David Cameron’s local hunt convicted after RSPCA prosecution

Prime minister has ridden with Heythrop Hunt, which admitted intentionally hunting a fox with dogs

Members of David Cameron’s local hunt have been convicted of illegal fox hunting in the first corporate prosecution brought by the RSPCA.

The Heythrop Hunt Limited, based in Oxfordshire, pleaded guilty to four charges of intentionally hunting a fox with dogs on land in the Cotswolds.

The former huntsman Julian Barnfield, 49, and recently retired hunt master Richard Sumner, 68, also pleaded guilty to the same charges during a hearing at Oxford magistrates court.

The prime minister, who is MP for Witney, has ridden with the hunt. Charlie Brooks, the husband of the former News International chief executive Rebekah Brooks, is known to have been a member.

It is the first time a whole hunt has faced corporate charges, and is also the first case taken by the RSPCA involving the prosecution of a hunt itself.

Footage of hounds dragging the body of a fox across a field was played in court. District Judge Tim Pattinson was told the Heythrop Hunt met on four occasions and hunted with dogs in contravention of the Hunting Act 2004.

Jeremy Carter-Manning QC, prosecuting on behalf of the RSPCA, said Barnfield and Sumner had been involved in a hunt that began at Daylesford House in Chastleton, Oxfordshire, on 29 February. Footage showed evidence of “prolonged and deliberate unlawful hunting”, he said.

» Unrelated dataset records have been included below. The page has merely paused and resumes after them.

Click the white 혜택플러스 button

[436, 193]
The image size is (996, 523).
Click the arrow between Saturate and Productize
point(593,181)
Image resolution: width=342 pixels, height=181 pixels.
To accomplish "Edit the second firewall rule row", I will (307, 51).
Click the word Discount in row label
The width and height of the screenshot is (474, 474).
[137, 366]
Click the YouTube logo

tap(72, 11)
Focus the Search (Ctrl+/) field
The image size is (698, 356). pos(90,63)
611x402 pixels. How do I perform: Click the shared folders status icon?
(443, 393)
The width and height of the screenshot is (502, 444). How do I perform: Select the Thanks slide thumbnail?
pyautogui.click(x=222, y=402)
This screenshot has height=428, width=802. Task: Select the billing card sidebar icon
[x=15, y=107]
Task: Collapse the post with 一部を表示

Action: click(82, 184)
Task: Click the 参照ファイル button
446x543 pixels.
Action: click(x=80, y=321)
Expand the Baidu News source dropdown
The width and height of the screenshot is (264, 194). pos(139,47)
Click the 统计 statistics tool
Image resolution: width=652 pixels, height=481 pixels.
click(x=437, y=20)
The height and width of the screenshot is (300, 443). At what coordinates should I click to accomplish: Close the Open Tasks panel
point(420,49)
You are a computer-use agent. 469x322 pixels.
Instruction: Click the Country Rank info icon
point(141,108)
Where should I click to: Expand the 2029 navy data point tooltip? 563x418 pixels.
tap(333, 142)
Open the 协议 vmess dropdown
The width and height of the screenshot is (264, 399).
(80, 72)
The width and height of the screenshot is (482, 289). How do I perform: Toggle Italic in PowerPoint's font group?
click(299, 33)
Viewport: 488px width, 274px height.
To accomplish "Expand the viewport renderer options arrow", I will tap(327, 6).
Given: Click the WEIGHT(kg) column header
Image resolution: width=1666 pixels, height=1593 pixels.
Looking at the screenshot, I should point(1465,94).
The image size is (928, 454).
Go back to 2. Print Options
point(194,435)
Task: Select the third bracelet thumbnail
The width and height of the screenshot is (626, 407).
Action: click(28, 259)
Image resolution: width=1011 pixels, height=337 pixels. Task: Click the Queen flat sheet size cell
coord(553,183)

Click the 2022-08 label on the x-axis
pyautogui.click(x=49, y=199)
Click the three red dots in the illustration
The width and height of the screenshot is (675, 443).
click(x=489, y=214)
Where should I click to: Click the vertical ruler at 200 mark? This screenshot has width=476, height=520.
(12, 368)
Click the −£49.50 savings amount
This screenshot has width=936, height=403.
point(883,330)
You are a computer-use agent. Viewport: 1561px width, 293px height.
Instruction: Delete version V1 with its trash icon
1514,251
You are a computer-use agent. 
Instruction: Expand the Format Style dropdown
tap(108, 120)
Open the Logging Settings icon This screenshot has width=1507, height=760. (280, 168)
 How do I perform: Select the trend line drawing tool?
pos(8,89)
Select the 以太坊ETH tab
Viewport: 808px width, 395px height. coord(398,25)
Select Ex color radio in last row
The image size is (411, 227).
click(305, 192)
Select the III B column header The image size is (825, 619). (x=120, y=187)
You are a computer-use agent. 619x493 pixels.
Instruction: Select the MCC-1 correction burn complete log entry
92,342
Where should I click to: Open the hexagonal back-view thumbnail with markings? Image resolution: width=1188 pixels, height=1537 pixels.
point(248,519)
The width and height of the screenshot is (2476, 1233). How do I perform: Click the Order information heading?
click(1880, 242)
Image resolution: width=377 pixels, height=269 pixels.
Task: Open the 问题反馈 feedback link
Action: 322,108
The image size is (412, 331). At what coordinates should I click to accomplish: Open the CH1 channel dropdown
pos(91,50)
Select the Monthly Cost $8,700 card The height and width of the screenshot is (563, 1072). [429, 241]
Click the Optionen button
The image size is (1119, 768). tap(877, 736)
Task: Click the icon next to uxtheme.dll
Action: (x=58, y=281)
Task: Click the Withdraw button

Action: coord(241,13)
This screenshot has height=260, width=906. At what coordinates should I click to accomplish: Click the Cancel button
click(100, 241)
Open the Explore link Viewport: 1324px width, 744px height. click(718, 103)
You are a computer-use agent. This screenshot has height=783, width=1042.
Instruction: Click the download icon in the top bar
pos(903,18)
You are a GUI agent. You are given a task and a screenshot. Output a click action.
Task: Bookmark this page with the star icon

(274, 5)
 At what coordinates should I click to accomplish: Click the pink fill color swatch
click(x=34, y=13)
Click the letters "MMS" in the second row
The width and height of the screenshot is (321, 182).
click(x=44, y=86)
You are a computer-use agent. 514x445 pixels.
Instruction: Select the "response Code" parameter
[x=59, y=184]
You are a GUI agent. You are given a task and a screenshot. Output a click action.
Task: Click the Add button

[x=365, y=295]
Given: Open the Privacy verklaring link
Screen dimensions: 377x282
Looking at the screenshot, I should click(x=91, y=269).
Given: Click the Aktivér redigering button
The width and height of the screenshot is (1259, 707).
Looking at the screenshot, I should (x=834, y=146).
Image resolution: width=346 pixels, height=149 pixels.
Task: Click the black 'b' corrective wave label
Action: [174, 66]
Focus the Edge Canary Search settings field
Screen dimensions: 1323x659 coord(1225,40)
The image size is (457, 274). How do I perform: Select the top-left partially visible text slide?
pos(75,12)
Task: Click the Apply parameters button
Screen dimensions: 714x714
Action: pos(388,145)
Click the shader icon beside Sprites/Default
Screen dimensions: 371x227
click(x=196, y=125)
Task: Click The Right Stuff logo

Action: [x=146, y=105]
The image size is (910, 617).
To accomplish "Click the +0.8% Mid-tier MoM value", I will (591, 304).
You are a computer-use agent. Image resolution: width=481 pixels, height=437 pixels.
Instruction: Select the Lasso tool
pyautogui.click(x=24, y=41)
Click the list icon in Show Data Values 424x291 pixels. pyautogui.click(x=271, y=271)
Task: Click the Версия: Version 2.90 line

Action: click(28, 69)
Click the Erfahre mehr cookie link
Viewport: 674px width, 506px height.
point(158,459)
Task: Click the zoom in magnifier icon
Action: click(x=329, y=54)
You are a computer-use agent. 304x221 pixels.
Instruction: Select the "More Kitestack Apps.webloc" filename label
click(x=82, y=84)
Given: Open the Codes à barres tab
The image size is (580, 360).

After a fox ran past hunt monitors who were recording footage from a road nearby, Barnfield drew up on horseback.

Carter-Manning said: “Two route followers indicated to Mr Barnfield the direction in which the fox had run.

“He immediately blows the hunting horn and enters the field as directed.”

Barnfield and another man then gave vocal encouragement to the remainder of the pack, shouting “tally ho” and “forrard”, said Carter-Manning.

In a subsequent piece of film, recorded some 40 minutes later, monitors watching the events unfold are heard shouting: “There’s a kill, there’s a kill,” and: “Call the police.”

Describing the events, Carter-Manning said: “The hounds converge into semi-circles and the screaming [of the hounds] reaches a crescendo.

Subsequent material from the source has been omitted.